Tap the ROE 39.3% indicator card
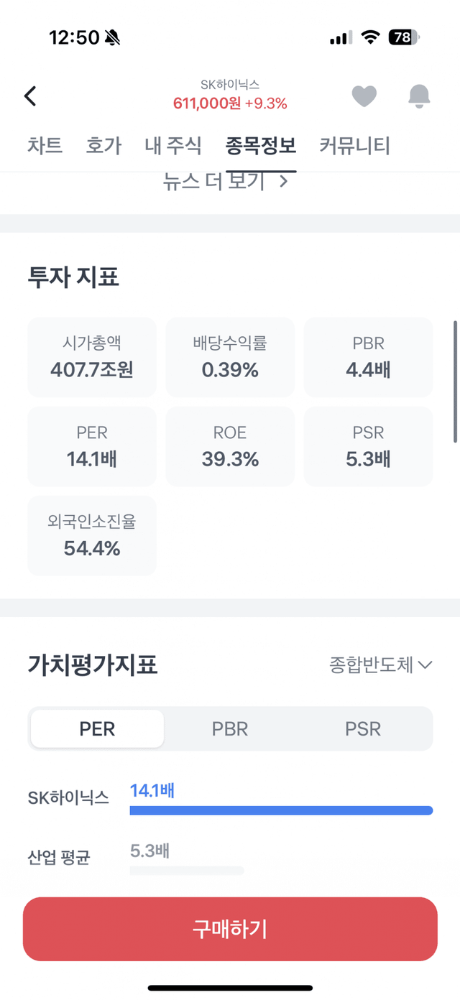Viewport: 460px width, 1000px height. [230, 446]
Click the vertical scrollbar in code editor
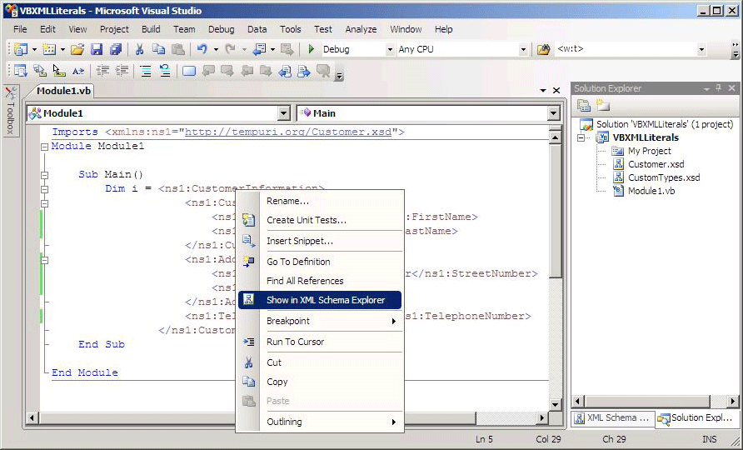Screen dimensions: 743x450 (x=556, y=250)
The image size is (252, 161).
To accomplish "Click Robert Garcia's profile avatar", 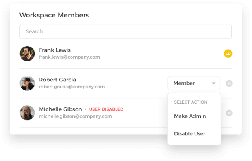I will (27, 83).
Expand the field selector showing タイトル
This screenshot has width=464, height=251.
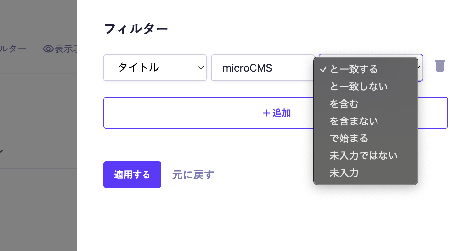click(x=155, y=68)
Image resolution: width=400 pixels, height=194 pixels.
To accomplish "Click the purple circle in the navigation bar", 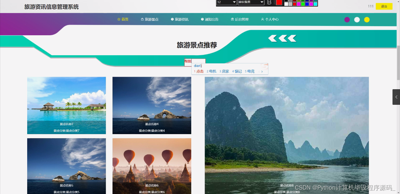I will point(347,19).
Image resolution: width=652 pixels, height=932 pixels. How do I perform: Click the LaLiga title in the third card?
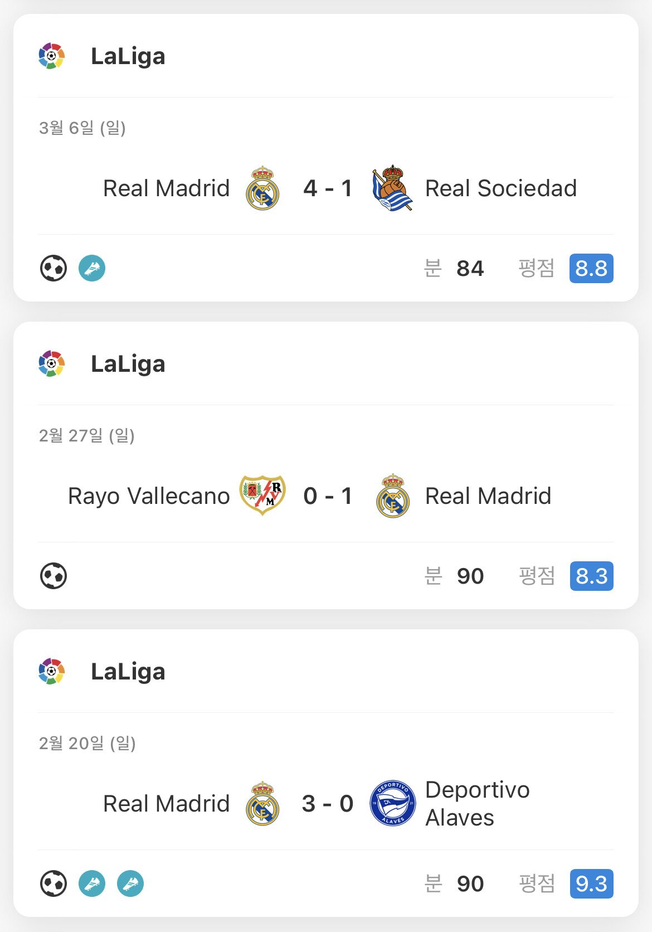[128, 672]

• [Task]: With the pictures omitted, write out exactly the lines from the one that contains "Image resolution: width=652" through the final line of the material above, both ends included.

• [Answer section]:
Image resolution: width=652 pixels, height=932 pixels. How do I perform: Click the LaLiga title in the third card?
[128, 672]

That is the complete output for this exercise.